Embora frequente, é fortemente repreendido no campo do estudo de família as abordagens que limitam o ciclo vital à família domiciliar (OLIVEIRA, 1980). Família e domicílio foram conceitos frequentemente empregados como sinônimos nos estudos revistos neste capítulo. Isso colocou em segundo plano a dinâmica familiar, eixo fundamental da economia camponesa, e centralizou o viés socioeconômico que o conceito de household exprime. Nesse processo, a família é cada vez menos interpretada como uma unidade importante nos padrões de uso da terra, dando margem para o fortalecimento do domicílio como unidade chave de tomada de decisão.

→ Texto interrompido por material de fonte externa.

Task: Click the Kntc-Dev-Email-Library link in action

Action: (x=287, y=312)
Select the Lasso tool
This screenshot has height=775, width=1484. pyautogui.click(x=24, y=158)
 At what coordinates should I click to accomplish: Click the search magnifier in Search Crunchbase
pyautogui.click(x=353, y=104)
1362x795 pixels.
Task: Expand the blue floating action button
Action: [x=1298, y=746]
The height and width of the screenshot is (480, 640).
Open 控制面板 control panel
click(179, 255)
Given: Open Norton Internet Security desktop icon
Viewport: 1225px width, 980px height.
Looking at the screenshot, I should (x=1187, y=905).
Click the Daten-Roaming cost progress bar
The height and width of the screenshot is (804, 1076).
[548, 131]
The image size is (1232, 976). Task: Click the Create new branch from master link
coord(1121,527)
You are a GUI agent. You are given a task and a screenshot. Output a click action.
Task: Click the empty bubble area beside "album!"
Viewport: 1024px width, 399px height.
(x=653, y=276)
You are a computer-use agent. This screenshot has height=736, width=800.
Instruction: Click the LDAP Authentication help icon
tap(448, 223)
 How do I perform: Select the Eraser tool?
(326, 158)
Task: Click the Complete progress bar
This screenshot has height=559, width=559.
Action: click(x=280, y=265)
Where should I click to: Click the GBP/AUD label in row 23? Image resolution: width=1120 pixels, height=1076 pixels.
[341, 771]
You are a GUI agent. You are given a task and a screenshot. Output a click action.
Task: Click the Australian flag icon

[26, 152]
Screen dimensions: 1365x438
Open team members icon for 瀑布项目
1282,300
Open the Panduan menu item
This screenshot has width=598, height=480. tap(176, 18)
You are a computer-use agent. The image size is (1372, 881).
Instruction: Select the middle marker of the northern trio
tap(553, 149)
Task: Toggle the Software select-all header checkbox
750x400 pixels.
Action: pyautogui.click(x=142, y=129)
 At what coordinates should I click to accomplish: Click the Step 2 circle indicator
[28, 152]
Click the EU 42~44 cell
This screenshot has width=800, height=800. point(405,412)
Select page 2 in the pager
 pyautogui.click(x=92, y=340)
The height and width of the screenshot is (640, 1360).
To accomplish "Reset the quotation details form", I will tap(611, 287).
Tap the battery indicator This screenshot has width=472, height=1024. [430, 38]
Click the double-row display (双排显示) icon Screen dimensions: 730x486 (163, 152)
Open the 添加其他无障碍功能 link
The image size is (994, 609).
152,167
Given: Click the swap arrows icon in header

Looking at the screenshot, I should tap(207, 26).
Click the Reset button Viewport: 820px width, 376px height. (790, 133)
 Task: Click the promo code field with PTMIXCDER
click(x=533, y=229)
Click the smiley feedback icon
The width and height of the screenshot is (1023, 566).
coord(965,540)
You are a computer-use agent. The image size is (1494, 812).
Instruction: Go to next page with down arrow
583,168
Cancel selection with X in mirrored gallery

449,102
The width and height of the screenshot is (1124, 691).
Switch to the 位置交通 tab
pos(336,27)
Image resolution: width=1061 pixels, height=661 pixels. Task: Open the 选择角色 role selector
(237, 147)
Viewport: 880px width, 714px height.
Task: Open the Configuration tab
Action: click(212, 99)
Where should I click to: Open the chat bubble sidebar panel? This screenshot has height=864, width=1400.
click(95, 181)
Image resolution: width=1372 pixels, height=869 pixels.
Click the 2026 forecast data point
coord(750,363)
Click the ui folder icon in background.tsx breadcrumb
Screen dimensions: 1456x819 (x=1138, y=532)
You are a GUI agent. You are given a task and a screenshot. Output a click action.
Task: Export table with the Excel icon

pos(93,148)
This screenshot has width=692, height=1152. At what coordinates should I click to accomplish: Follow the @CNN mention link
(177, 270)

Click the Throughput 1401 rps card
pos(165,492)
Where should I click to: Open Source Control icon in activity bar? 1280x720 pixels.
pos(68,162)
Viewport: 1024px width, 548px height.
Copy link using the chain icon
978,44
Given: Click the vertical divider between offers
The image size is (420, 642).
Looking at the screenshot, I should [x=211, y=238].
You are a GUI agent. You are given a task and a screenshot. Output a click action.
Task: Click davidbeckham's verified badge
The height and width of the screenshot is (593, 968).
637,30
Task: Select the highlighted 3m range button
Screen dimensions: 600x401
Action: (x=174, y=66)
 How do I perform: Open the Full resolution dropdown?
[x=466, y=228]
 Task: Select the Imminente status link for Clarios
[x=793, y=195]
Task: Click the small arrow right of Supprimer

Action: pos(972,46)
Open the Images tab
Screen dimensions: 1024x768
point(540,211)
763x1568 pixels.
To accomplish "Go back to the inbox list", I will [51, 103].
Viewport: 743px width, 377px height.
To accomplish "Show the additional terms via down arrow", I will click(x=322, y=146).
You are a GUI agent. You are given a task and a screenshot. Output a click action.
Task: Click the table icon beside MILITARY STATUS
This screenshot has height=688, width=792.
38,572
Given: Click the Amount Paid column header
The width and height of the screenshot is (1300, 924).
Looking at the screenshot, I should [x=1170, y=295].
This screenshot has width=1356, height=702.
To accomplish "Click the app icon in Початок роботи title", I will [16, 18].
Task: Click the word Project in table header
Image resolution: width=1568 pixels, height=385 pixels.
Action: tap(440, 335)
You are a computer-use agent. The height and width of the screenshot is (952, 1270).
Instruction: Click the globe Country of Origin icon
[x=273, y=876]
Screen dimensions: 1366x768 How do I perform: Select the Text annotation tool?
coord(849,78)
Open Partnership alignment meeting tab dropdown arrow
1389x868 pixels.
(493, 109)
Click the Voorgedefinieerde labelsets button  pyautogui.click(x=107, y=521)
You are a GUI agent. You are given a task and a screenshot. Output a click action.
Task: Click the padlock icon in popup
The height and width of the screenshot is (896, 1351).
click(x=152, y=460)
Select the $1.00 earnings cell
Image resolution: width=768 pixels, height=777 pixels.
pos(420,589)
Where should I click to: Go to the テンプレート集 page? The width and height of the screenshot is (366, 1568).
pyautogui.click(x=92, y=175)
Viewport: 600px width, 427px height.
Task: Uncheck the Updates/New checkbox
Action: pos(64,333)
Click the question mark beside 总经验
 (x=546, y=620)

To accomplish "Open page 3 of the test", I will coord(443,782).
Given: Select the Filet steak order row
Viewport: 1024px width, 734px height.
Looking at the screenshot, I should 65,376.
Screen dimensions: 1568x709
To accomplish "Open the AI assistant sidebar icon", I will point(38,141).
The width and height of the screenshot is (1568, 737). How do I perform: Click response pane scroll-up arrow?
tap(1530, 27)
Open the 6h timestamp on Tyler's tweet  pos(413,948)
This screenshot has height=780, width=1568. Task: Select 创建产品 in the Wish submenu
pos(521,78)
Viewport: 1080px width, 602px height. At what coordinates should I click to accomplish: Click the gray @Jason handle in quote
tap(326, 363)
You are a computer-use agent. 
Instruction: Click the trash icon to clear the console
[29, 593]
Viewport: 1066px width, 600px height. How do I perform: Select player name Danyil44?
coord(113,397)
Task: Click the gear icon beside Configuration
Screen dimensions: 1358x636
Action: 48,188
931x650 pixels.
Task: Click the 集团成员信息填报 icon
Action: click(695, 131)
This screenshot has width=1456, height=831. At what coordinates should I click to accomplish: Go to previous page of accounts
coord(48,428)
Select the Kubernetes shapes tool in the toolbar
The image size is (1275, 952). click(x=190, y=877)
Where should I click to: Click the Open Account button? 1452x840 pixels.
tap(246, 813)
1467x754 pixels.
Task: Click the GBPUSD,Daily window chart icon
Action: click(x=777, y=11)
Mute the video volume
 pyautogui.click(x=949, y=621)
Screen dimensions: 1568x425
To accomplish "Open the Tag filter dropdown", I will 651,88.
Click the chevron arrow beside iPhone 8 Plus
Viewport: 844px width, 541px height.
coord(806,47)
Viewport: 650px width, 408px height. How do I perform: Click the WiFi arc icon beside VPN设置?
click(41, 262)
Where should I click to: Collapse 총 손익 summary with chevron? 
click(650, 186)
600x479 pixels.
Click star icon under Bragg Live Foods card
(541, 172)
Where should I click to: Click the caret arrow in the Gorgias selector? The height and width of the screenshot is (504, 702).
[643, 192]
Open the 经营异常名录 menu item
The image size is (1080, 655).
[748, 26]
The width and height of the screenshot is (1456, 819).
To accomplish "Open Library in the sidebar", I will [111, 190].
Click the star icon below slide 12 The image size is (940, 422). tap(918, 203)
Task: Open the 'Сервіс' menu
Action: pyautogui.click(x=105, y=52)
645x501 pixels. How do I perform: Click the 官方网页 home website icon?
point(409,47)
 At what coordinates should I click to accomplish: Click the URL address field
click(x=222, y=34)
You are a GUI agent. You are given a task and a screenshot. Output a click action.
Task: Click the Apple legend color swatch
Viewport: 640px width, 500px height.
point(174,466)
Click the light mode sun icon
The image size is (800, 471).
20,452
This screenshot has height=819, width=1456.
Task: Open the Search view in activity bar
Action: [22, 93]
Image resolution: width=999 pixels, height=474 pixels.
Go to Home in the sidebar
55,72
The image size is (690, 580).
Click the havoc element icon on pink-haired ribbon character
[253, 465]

Figura 2.5. Ilustração das relações entre grupo familiar e domicílio

Fonte: Adaptado de Wajnman(2012)

Ainda que nos estudos os familiares não residentes não sejam totalmente desprezados, são entendidos como fatores exógenos e incorporados somente para complementar o panorama econômico do domicílio através de variáveis como a prática de remessas de filhos residentes em áreas urbanas. Ao incorporar os familiares não residentes, amplia-se a dimensão da família para o grupo familiar, de forma a considerar elementos tidos como exógenos para endógenos da unidade de análise, e assim possibilitar agregar a transição geracional e a diversidade de arranjos populacionais na Amazônia brasileira. A ampliação de unidade doméstica para família, na ideia de um ciclo do grupo familiar, deverá trazer resultados inovadores e promissores para a compreensão da transição da terra. Do ponto de vista demográfico, a ênfase deixa de ser na composição e estrutura do domicílio, para as formas de mobilidade e distribuição familiar, quer seja na unidade domiciliar, na propriedade ou fora dela.